In the late 1950s, China embarked itself in the GLF, one of the vastest social engineering projects in recent history. Conceived as a Chinese answer to the contradictions and flaws left by the Soviet-Stalinist development model, an attempt to mark distance from the Soviet Union and an answer to a failed dialogue with the intelligentsia, the political origins of the GLF are undeniable. However, as has been argued in this essay, institutional aspects are critical to rationalize the specific shape that the GLF took. Concretely, bureaucracies with strong ties to the industrial sector were central to define the specifics of the policies implemented between 1958 and 1961. Those details were not irrelevant and can explain differences between the ex-ante motivations of the GLF and its ex-post results.

Bachman, D. (1991). Bureaucracy, economy, and leadership in China: The institutional origins of the great leap forward. Cambridge: Cambridge University Press.

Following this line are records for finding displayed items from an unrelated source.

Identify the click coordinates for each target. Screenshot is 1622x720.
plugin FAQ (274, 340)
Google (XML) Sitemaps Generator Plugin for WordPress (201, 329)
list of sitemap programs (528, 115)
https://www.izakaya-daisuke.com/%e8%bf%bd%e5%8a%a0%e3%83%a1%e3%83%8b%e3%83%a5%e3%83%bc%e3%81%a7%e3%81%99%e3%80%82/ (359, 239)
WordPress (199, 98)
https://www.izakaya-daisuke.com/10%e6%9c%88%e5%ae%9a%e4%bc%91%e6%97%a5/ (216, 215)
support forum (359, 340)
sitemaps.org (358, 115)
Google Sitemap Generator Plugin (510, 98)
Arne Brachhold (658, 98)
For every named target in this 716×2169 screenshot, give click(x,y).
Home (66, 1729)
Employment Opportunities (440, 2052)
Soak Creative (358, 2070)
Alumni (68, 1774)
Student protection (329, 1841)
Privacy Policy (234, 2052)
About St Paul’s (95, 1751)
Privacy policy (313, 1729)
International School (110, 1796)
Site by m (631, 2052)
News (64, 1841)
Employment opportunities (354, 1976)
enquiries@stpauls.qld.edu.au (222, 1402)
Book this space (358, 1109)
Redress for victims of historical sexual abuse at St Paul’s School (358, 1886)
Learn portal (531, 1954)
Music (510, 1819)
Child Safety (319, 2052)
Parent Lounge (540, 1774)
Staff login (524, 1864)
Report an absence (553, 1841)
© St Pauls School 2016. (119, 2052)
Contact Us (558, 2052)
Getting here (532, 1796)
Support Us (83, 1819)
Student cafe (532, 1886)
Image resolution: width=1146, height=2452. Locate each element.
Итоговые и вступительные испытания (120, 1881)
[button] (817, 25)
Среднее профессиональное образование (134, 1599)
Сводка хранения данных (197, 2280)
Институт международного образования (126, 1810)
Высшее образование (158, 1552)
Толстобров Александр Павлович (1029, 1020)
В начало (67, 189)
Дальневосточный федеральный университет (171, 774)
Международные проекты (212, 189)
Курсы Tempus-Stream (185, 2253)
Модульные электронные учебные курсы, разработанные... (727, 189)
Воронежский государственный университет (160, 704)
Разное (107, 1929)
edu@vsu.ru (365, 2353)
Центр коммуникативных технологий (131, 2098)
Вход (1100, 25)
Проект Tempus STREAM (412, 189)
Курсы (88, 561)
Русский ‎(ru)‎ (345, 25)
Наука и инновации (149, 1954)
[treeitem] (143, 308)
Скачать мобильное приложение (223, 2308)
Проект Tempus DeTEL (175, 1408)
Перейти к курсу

Luthi, L. (2010). Sino-Soviet Relations during the Mao Years, 1949-1969. In T. P. Bernstein & H. Li (Eds.), China learns from the Soviet Union, 1949-present. Lanham: Lexington-Books.

MacFarquhar, R. (1974). The origins of the cultural revolution. Contradictions among the people 1956-1957.

Naughton, B. (1991). Pattern and Legacy of Economic Growth in the Mao Era. In K. Lieberthal (Ed.), Perspectives on modern China: Four anniversaries. Armonk: M.E.-Sharpe.

Naughton, B. (2007). The Chinese economy: Transitions and growth. Cambridge, MA: MIT-Press.

Yang, D. T. (2008). China's Agricultural Crisis and Famine of 1959–1961: A Survey and Comparison to Soviet Famines. Comparative Economic Studies, 50(1), 1-29.

Zhu, D. (2012). The Hungarian revolution and the origins of China's Great Leap policies, 1956–57. Cold War History, 12(3), 451-472.


[1] Collectivization in China was incrementally progressive: Naughton (2007) suggests that by 1954 just 2% of the households were involved in cooperatives or collectives. By the end of 1957 and after the acceleration of social transformations with the Socialist High Tide, the figure reached 98%.

[2] This implies that prices lost relevance as the signalization tool to allocate resources in the economy and became instrumental to a forced saving strategy, which aimed to transfer agricultural surpluses to the industrial sector.

[3] This concept can be associated with a form of restricted popular participation where the party’s ideological and directional role was not questioned. Dialogue was open to find answers in terms of organizational and economic methods or details, but the principle of ideological purity of the CCP and its eminence in the political system was not object of debate.

[4] This integration would be the consequence of both the elimination of capitalist elements -the intelligentsia’s source of power and a task that was already accomplished- and, at the same time, the willingness of the Communist center to integrate it.

[5] According to Bachman (1991), the GLF years were characterized by record levels of Sino-Soviet trade.